Une étude révèle que la chaleur affecte le poids des bébés nés de femmes enceintes en France

Une étude révèle que la chaleur affecte le poids des bébés nés de femmes enceintes en France

26.02.2026 12:37
2 min de lecture

Des scientifiques de l’Inserm, de l’Université de Grenoble Alpes, en collaboration avec Santé publique France, ont mis en lumière les conséquences néfastes de la chaleur sur les femmes enceintes. Alors que les températures mondiales continuent d’augmenter, exposant les populations à des vagues de chaleur sans précédent, l’impact sur la santé des femmes enceintes et des enfants à naître devient préoccupant, rapporte TopTribune.

Selon plusieurs recherches, des températures élevées sont associées à un risque accru de faible poids à la naissance, de naissances prématurées, et même de décès néonatals. En 2020, l’Inserm a indiqué qu’environ 15 % des nouveau-nés souffraient d’un poids de naissance inférieur à 2,5 kg.

La récente étude se concentre sur l’effet combiné de la chaleur et de la pollution atmosphérique, ainsi que sur la disponibilité d’espaces verts et divers facteurs socio-économiques. Les chercheurs ont identifié des périodes spécifiques de la croissance fœtale où l’exposition maternelle à la chaleur pourrait influencer de manière significative le poids à la naissance.

Ils ont également examiné dans quelle mesure la pollution atmosphérique (particules fines PM2.5, dioxyde d’azote et ozone), la densité de la végétation et le stress social pouvaient modifier les effets de la chaleur sur le poids à la naissance. « Étudier ces liens entre chaleur et poids de naissance est particulièrement important dans le contexte actuel de dérèglement climatique, car un faible poids de naissance est associé à des risques accrus de complications pour le nouveau-né ainsi qu’à des maladies chroniques ultérieures, comme le diabète et l’hypertension, » explique Lucie Adélaïde, épidémiologiste à l’Inserm et co-première autrice des travaux.

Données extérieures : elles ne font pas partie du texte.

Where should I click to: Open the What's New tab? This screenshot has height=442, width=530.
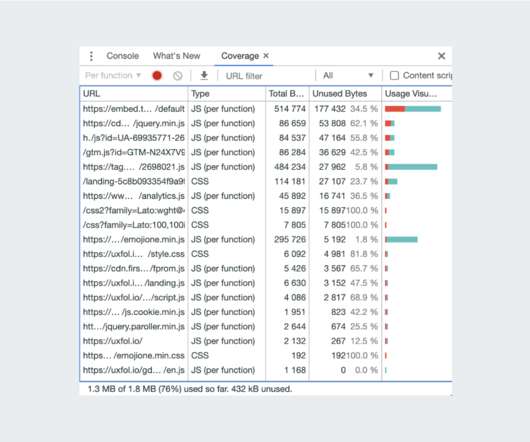tap(176, 56)
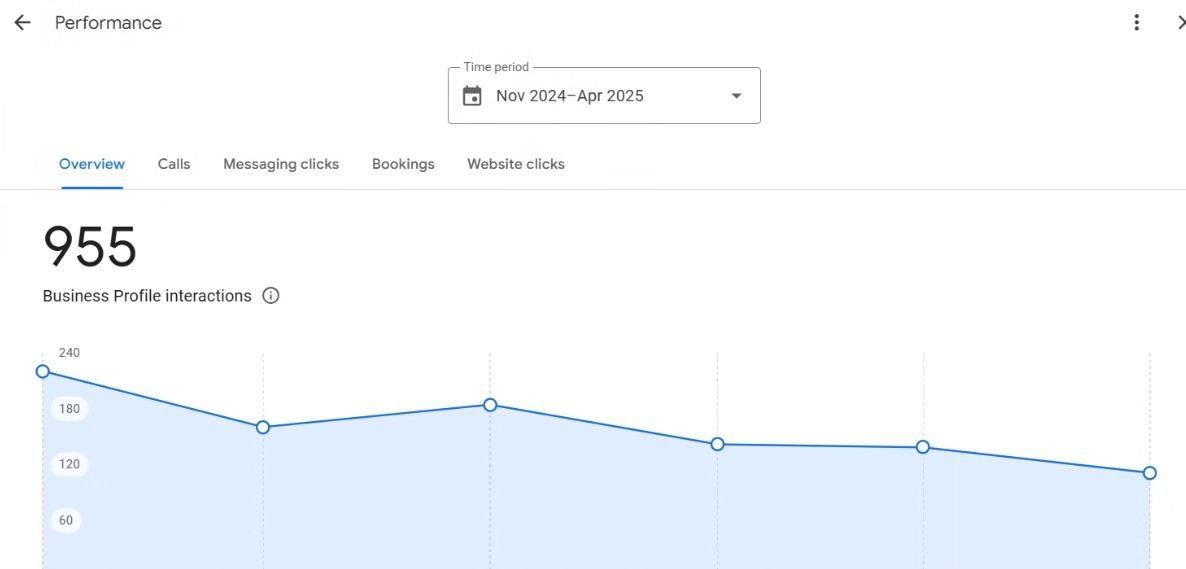Click the 955 total interactions number
This screenshot has height=569, width=1186.
(90, 247)
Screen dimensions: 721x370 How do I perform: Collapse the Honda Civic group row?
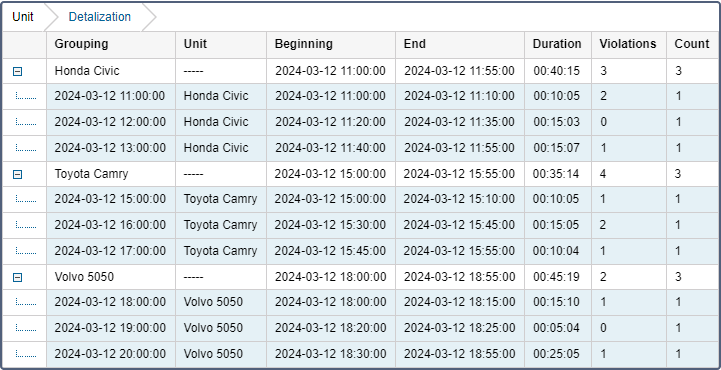pyautogui.click(x=17, y=71)
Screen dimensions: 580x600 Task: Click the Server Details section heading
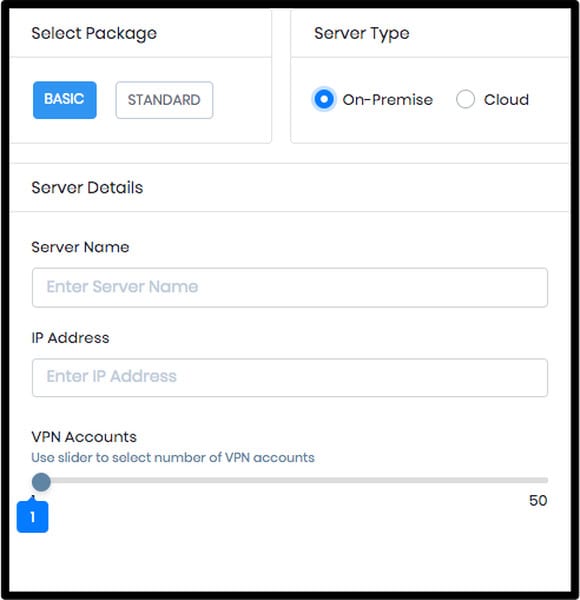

Les deux premiers trimestres de grossesse plus à risque pour le fœtus

Les chercheurs ont analysé les données de près de 21 000 femmes enceintes issues de quatre cohortes observées entre 2002 et 2017. Les résultats, publiés le 24 février dans la revue Environmental Science & Technology, montrent que « l’exposition à la chaleur pendant les deux premiers trimestres de la grossesse était significativement liée à une réduction du poids de naissance de -40 à -200 g. En revanche, l’exposition à la chaleur en fin de grossesse (semaine 32 à 35) était associée à une augmentation d’environ 60 g du poids de naissance, » déclare l’Inserm. Ainsi, l’exposition à la chaleur semble avoir un impact tangible sur le poids des nouveau-nés.

Concernant les autres facteurs examinés, les résultats suggèrent que des zones avec des espaces verts limités et un stress social accru amplifient les effets délétères de la chaleur sur le poids de naissance. « C’est la première fois qu’une étude prend en compte le rôle de ces divers facteurs dans les effets de la chaleur, » souligne Maximilien Génard-Walton, chercheur post-doctorant à l’Inserm et co-premier auteur de la publication. « Nos résultats mettent en lumière l’importance d’initiatives ciblées pour protéger les femmes enceintes et leurs enfants dès le début de la grossesse, notamment par une végétalisation des environnements de vie afin de minimiser l’exposition à la chaleur, » conclut-il.